Trash Booms

The Tijuana River Valley is a Ramsar Wetland of International Importance and a NOAA National Estuarine Research Reserve. This coastal and marine ecosystem provides critical habitat for more than 300 species of birds, leopard sharks, bottlenose dolphins, gray whales, and California spiny lobster. It’s an important recreational, coastal, and economic resource for communities on both sides of the US-MEX border. Unfortunately, this coastal habitat and the health of border communities are under threat from toxic runoff including Baja California’s sewage, plastic debris, toxic runoff from maquiladoras and California-generated waste tires. Tijuana’s unregulated urban sprawl and limited trash collection, especially in the city’s steep canyons, produces a tsunami of trash and sediment that drains into the Tijuana River basin.

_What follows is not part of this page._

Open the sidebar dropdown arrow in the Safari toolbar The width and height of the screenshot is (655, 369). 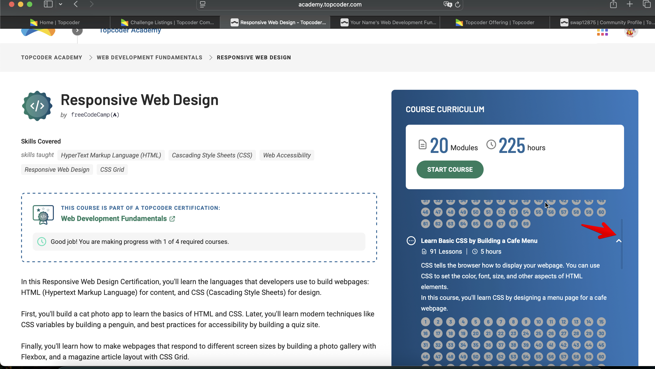pos(61,4)
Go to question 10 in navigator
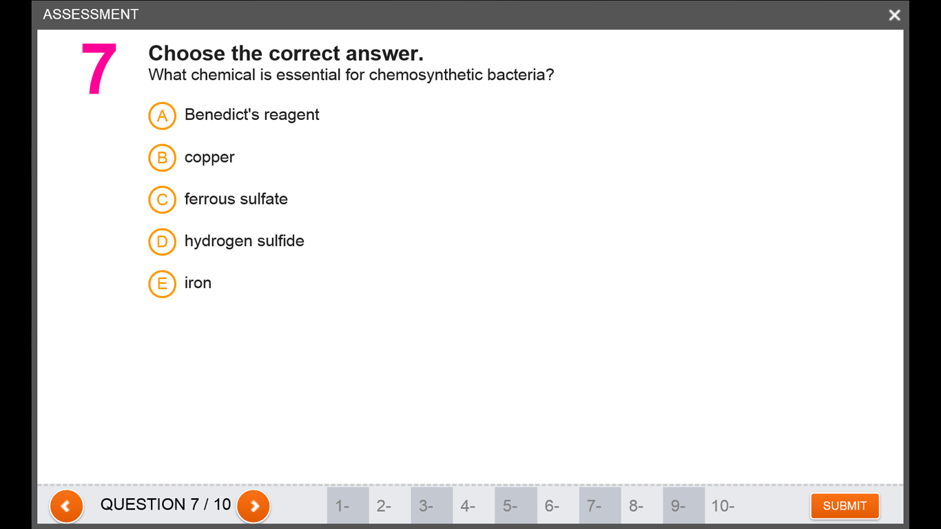This screenshot has height=529, width=941. point(725,506)
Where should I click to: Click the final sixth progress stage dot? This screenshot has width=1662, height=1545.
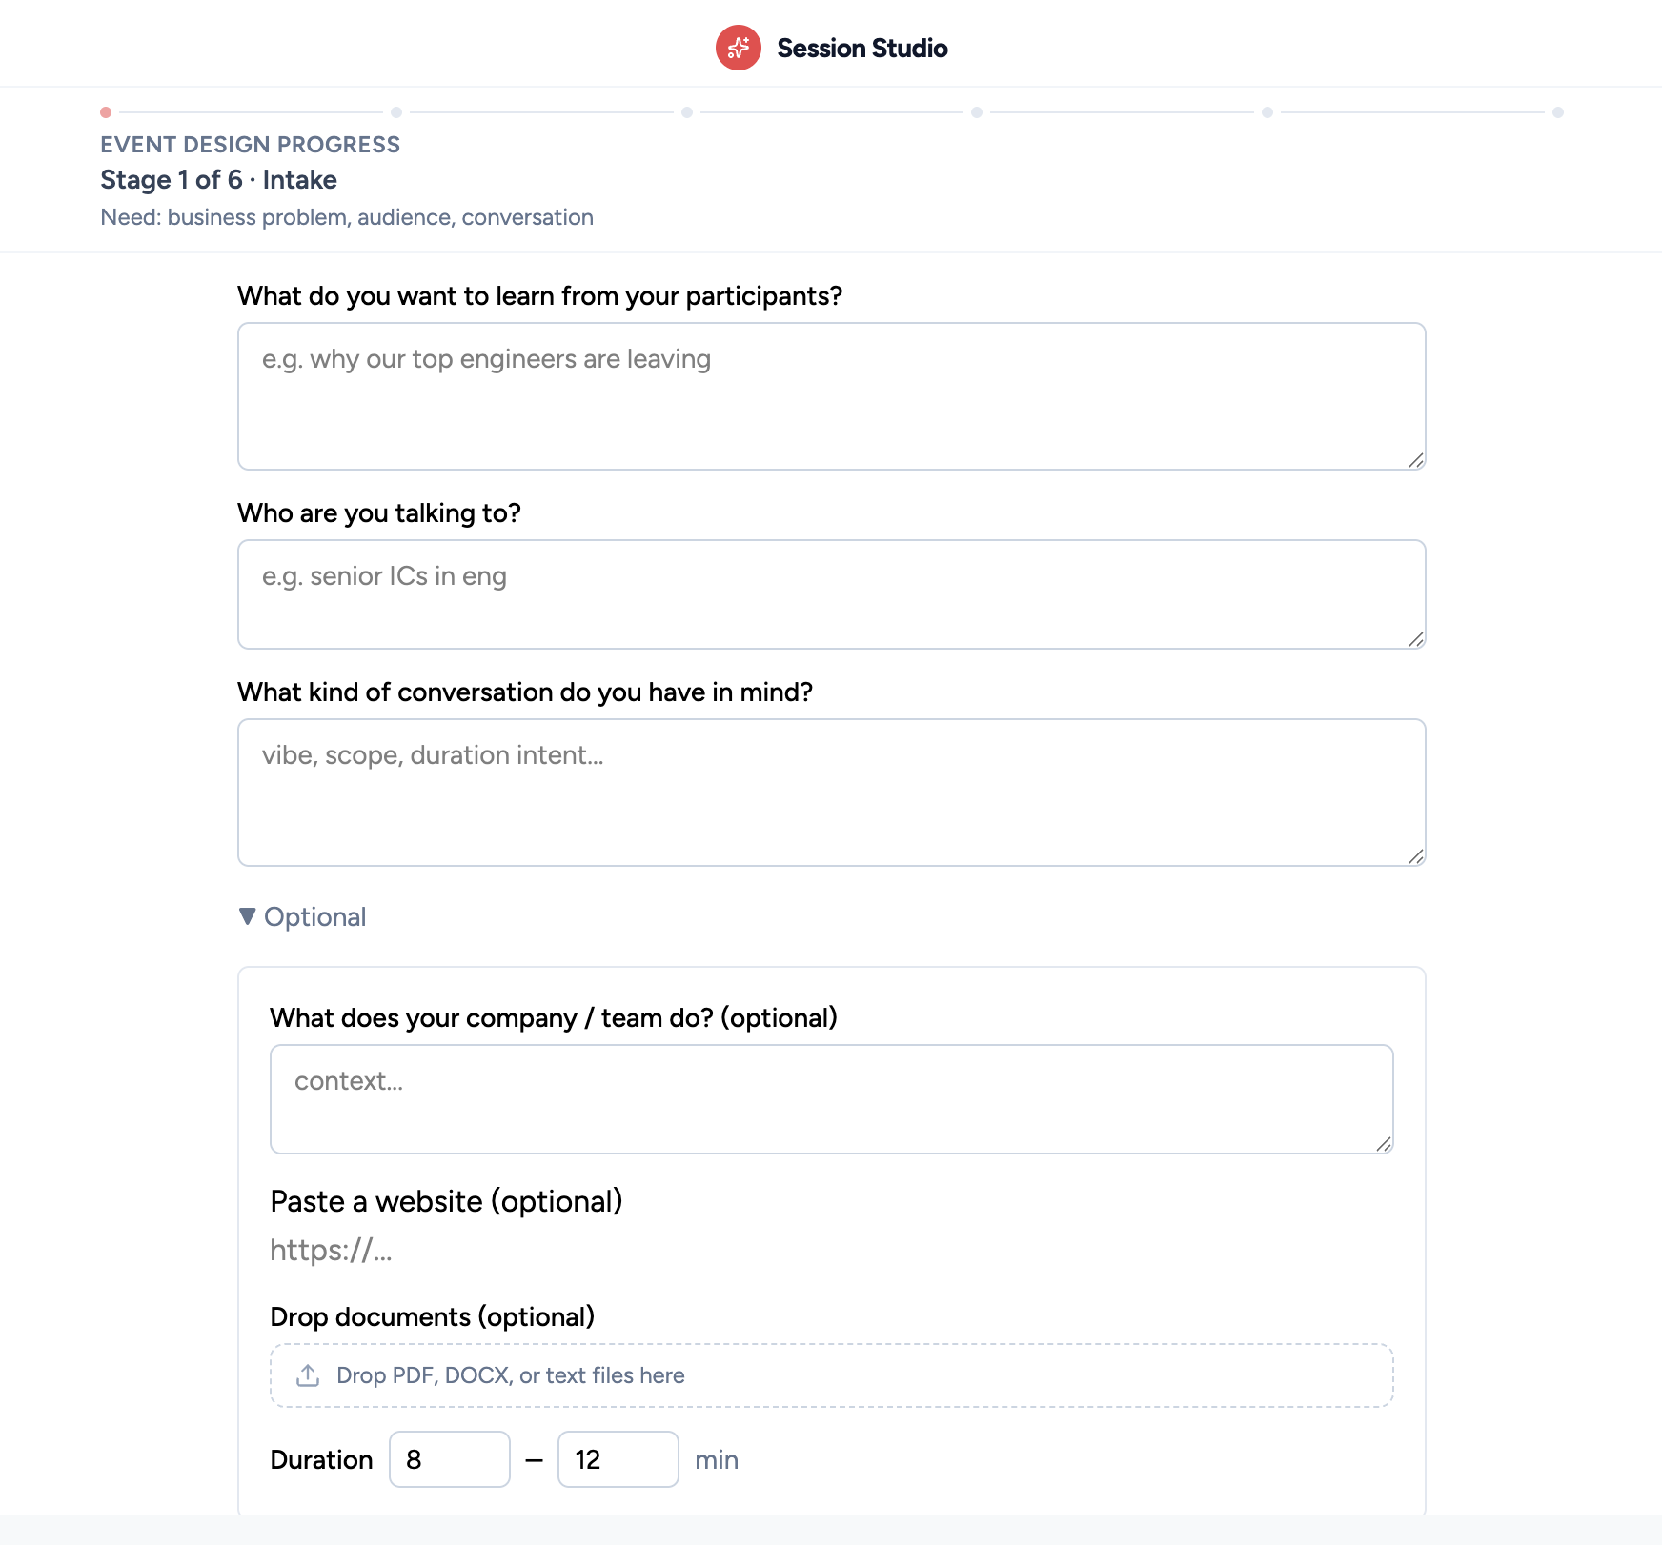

In order to stop the debris from spilling into the ocean, WILDCOAST, in January 2021, installed the first ever solid waste retention system (trash boom) in Mexico, located in Los Laureles Canyon, a tributary stream of the Tijuana River in Tijuana, B.C. Los Laureles canyon is home to about 65,000 residents who generate around 54,740 tons of solid waste per day. Less than two percent of that waste is collected by Tijuana’s Public Services Agency; the remaining is abandoned by residents on the banks of the tributary. Seasonal rains create a strong stream flow that carries that waste to the sea.